##### Text passage
January 23, 2021

My #Me Too Story (Of a Slightly Different Sort)!


How It Began

You don’t forget your first intuition as a scientist. I had recently moved to San Francisco from the Boston area and started working as a lab technician in a biology laboratory headed by another recent transplant from Boston, Stephen Rothman. Not many #MeToo stories contain experimental details, but this one does. I’ll try to keep it simple, so bear with me!


The Experiment

The Rothman lab studied how digestive enzyme—proteins that are required to break down the food we eat—are secreted from the pancreas where they are made, into the small intestine where they do their work. For the experiment Steve and I used a pancreas isolated from a rabbit and put into a special apparatus that allowed it to continue to make digestive enzymes—a technique developed by Steve.

We collected the digestive enzymes secreted from the isolated gland for two hours before we added radioactive amino acids—amino acids are the precursors of proteins—to mark the new synthesized digestive enzyme that the pancreas would make. Two hours later we added a stimulant known to greatly increase digestive enzyme secretion.

I stayed late after everyone else had left the lab for the day to process the samples. The raw data taken together showed that digestive enzymes secretion increased dramatically after a delay of about 5 minutes. The jaw-dropping surprise was that during the 5-minute delay, the amount of radioactivity in secretion decreased preciitously, by about 90%--although the amount of total digestive enzyme stayed constant. Both eventually increased by several orders of magnitude.

Seeing this data marked the first time I experienced the joy (and, alas, addiction) of scientific discovery. The radiolabel provides a time stamp for when the digestive enzymes were made. The initial decrease in the radioactivity after the addition of the stimulant meant that for a short while after the pancreas was stimulated, instead of releasing newly made digestive enzyme, it released older, unlabeled ones—therefore stored digestive enzymes made before the radiolabeled digestive enzymes were. In other words, the system is not a simple “first-in-first-out” one. 

The implications, I realized, were extremely important. It meant that there is not just one pool of digestive enzyme in the pancreas, as most all researchers—with the exception of Rothman—had assumed. Rather it indicates that there are two different pools that empty and replenish—or turnover—at different rates. I also realized that because the amount of radioactivity decreased while the amount of protein secreted released stayed the same, the pools were not independent of each other. (If they were independent, when one pool’s spigot was turned off, the amount of protein released would necessarily decrease, which was not the case.) Rather they had some kind of complicated relationship to each other.
##########
##### Source information
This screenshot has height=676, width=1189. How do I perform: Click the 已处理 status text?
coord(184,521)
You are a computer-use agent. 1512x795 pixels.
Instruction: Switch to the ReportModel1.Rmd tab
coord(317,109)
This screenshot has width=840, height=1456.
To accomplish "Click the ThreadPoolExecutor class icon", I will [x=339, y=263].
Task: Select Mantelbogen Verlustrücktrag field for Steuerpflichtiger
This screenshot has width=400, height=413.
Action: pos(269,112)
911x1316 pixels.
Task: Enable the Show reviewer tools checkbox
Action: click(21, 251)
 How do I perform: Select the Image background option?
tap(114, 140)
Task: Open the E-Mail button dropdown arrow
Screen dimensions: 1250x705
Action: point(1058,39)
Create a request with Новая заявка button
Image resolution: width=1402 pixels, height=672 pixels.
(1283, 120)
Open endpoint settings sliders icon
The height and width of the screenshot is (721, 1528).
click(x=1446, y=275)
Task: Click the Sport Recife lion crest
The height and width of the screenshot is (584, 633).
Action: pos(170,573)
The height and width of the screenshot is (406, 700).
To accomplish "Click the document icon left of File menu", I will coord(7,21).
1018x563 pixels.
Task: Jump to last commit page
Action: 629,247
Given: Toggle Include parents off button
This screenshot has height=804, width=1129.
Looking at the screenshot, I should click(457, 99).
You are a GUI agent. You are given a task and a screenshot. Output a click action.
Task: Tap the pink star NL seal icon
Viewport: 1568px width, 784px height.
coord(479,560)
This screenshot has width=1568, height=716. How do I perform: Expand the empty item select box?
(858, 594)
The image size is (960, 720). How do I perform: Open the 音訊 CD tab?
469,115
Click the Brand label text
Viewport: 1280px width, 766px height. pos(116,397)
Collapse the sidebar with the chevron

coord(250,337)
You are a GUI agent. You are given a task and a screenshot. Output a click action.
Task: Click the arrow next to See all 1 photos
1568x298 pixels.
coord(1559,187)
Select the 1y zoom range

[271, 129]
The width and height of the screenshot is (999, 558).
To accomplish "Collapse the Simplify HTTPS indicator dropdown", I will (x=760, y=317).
##########
● Tasks to complete
#1 In the blog post, how long after the stimulant was added did digestive enzyme secretion rise sharply?
#2 Repeat the part of the blog post that begins with the words containing "The Rothman lab" and ends with "digestive enzyme secretion.", word for word.
The records have nothing to do with this work.

● Answer list
#1 After a delay of about 5 minutes.

#2
The Rothman lab studied how digestive enzyme—proteins that are required to break down the food we eat—are secreted from the pancreas where they are made, into the small intestine where they do their work. For the experiment Steve and I used a pancreas isolated from a rabbit and put into a special apparatus that allowed it to continue to make digestive enzymes—a technique developed by Steve.

We collected the digestive enzymes secreted from the isolated gland for two hours before we added radioactive amino acids—amino acids are the precursors of proteins—to mark the new synthesized digestive enzyme that the pancreas would make. Two hours later we added a stimulant known to greatly increase digestive enzyme secretion.